Ben Cowley edited this page Jun 8, 2016 · 5 revisions

Synthetic data generation

Synthetic data generation flowchart Figure 1. Flowchart of the synthetic data generation

Seed data

BCI competition IV dataset 1

We use the calibration data from dataset 1 as an example seed data for synthetic data generation. The dataset is described in full detail at the competition web page (http://bbci.de/competition/iv/desc_1.html).

In short, the dataset is recorded from healthy subjects during motor imagery of limb movement (hands and legs). Visual cues were presented on a computer screen and the subject was instructed to imagine movement of the corresponding limb.

Technical specifications

  • Device: BrainAmp MR plus
  • Sampling rate: 100 Hz (downsampled)
  • Number of channels: 59

Data generation process

Synthetic data can be generated based on seed data using generate_synthetic_data() which first converts the example dataset to EEGLAB-format and then passes it to ctaptest-functions.

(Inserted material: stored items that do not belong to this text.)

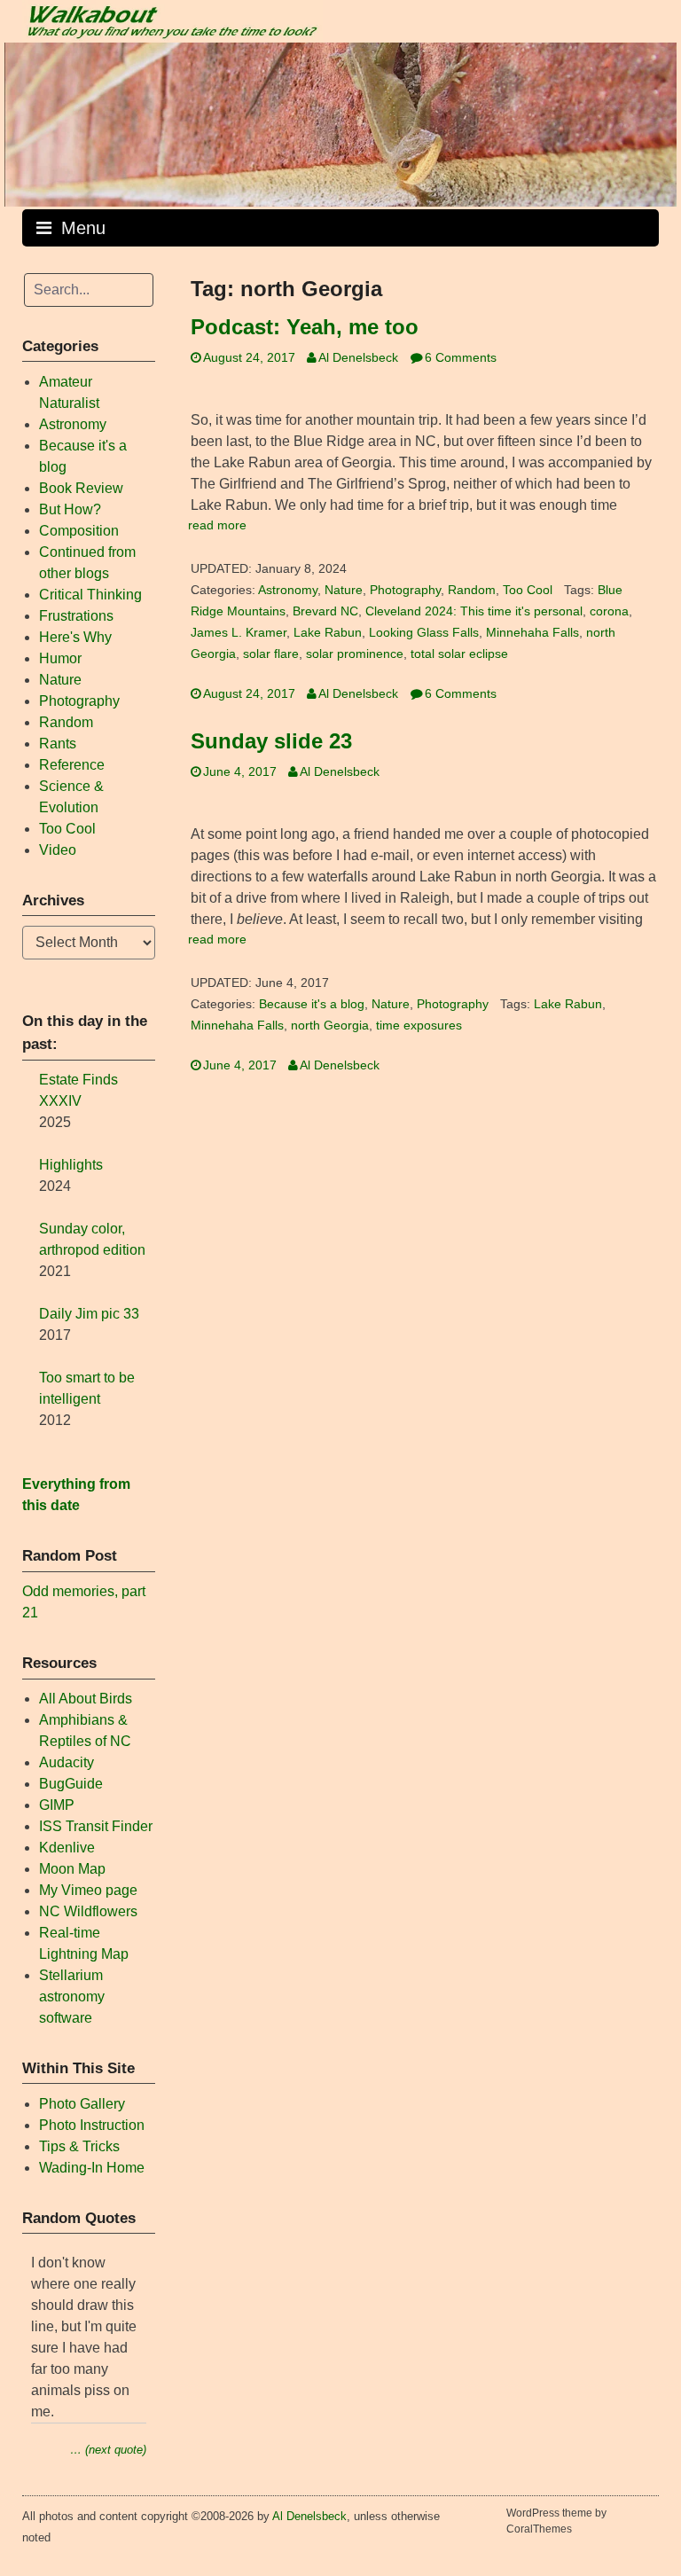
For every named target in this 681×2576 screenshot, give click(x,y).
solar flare (271, 654)
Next (654, 119)
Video (57, 849)
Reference (72, 764)
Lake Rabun (328, 632)
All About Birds (85, 1698)
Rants (57, 743)
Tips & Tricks (79, 2146)
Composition (79, 530)
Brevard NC (325, 611)
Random (472, 590)
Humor (60, 658)
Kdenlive (67, 1847)
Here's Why (75, 637)
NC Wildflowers (88, 1911)
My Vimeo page (88, 1890)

The new base data is generated with an AR model using the original data and a target channel location file. Additionally, the user can also specify the order of the AR model. The process for generating synthetic data is as follows:

  1. Pick one channel from the provided channel location file
  2. Find the closest matching channel in the input data set
  3. Generate synthetic data with the AR model
  4. Repeat for the next channel
Artifact injection

Once new synthetic dataset has been generated artifacts can be added to the data. The three artifact types currently included in the ctaptest-module are blinks, EMG and bad channels.

Blinks

Blink-type artifact represent ocular artifacts caused by eye-blinks. These have an impulse-like waveform, are more prominent on the frontal electrodes and gradually degrade towards the central and parietal regions. User can specify the start time, duration and amplitude of each blink.

EMG

EMG artifacts represent the myogenic contamination caused by the activation of muscles. In EEG this typically means a burst-like activity. User can specify the start time, amplitude, duration, location, radius and frequency range of the EMG burst. Location and radius are used to specify the origin and extent of the EMG contamination.

Bad channel

Bad channels are EEG channels where the variation has either been reduced to nearly a flatline (representing a broken electrode) or amplified to produce abnormally high amplitudes (representing a loose electrode). User can specify the channel and the scaling factor for the channel.